MATERIAL TO PROCESS:
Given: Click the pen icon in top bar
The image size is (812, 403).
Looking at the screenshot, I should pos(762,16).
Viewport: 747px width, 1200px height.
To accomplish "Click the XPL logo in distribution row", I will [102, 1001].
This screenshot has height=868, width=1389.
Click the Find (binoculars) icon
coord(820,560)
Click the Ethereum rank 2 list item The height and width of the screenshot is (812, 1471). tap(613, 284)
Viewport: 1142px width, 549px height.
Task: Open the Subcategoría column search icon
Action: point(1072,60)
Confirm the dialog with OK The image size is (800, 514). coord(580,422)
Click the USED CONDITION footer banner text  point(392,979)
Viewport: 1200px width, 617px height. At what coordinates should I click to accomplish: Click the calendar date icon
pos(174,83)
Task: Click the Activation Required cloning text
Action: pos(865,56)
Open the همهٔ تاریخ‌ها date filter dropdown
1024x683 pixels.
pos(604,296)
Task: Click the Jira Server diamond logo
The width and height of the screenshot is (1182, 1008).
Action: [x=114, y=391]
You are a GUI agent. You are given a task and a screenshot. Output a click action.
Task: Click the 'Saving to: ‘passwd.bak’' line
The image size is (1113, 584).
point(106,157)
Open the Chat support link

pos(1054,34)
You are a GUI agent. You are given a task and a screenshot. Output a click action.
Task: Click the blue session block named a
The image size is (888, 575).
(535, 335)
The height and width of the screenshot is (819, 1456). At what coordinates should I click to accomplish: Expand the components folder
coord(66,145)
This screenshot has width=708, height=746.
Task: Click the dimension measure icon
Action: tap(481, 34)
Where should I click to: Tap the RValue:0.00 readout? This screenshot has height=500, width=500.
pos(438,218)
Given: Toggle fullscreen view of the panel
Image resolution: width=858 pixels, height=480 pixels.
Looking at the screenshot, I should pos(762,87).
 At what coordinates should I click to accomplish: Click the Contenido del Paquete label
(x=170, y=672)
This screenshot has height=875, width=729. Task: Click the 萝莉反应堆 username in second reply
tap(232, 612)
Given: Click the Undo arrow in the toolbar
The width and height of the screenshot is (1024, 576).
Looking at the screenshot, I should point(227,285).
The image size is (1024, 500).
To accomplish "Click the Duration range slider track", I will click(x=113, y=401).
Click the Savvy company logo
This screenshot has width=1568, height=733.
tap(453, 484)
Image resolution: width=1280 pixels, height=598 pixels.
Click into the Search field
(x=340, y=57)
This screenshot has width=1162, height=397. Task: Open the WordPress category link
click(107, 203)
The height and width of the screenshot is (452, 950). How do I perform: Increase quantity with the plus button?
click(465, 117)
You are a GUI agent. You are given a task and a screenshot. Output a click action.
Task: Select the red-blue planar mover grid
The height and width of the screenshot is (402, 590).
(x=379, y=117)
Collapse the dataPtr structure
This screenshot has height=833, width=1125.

TASK STATEMENT:
Repeat the data precisely, line by line.

ANSWER BELOW:
Given: Click the pen icon in top bar
The image size is (812, 403).
Looking at the screenshot, I should pos(762,16).
Viewport: 747px width, 1200px height.
To accomplish "Click the XPL logo in distribution row", I will [102, 1001].
This screenshot has height=868, width=1389.
Click the Find (binoculars) icon
coord(820,560)
Click the Ethereum rank 2 list item The height and width of the screenshot is (812, 1471). tap(613, 284)
Viewport: 1142px width, 549px height.
Task: Open the Subcategoría column search icon
Action: point(1072,60)
Confirm the dialog with OK The image size is (800, 514). coord(580,422)
Click the USED CONDITION footer banner text  point(392,979)
Viewport: 1200px width, 617px height. At what coordinates should I click to accomplish: Click the calendar date icon
pos(174,83)
Task: Click the Activation Required cloning text
Action: pos(865,56)
Open the همهٔ تاریخ‌ها date filter dropdown
1024x683 pixels.
pos(604,296)
Task: Click the Jira Server diamond logo
The width and height of the screenshot is (1182, 1008).
Action: [x=114, y=391]
You are a GUI agent. You are given a task and a screenshot. Output a click action.
Task: Click the 'Saving to: ‘passwd.bak’' line
The image size is (1113, 584).
point(106,157)
Open the Chat support link

pos(1054,34)
You are a GUI agent. You are given a task and a screenshot. Output a click action.
Task: Click the blue session block named a
The image size is (888, 575).
(535, 335)
The height and width of the screenshot is (819, 1456). At what coordinates should I click to accomplish: Expand the components folder
coord(66,145)
This screenshot has width=708, height=746.
Task: Click the dimension measure icon
Action: tap(481, 34)
Where should I click to: Tap the RValue:0.00 readout? This screenshot has height=500, width=500.
pos(438,218)
Given: Toggle fullscreen view of the panel
Image resolution: width=858 pixels, height=480 pixels.
Looking at the screenshot, I should pos(762,87).
 At what coordinates should I click to accomplish: Click the Contenido del Paquete label
(x=170, y=672)
This screenshot has height=875, width=729. Task: Click the 萝莉反应堆 username in second reply
tap(232, 612)
Given: Click the Undo arrow in the toolbar
The width and height of the screenshot is (1024, 576).
Looking at the screenshot, I should point(227,285).
The image size is (1024, 500).
To accomplish "Click the Duration range slider track", I will click(x=113, y=401).
Click the Savvy company logo
This screenshot has width=1568, height=733.
tap(453, 484)
Image resolution: width=1280 pixels, height=598 pixels.
Click into the Search field
(x=340, y=57)
This screenshot has width=1162, height=397. Task: Open the WordPress category link
click(107, 203)
The height and width of the screenshot is (452, 950). How do I perform: Increase quantity with the plus button?
click(465, 117)
You are a GUI agent. You are given a task and a screenshot. Output a click action.
Task: Select the red-blue planar mover grid
The height and width of the screenshot is (402, 590).
(x=379, y=117)
Collapse the dataPtr structure
This screenshot has height=833, width=1125.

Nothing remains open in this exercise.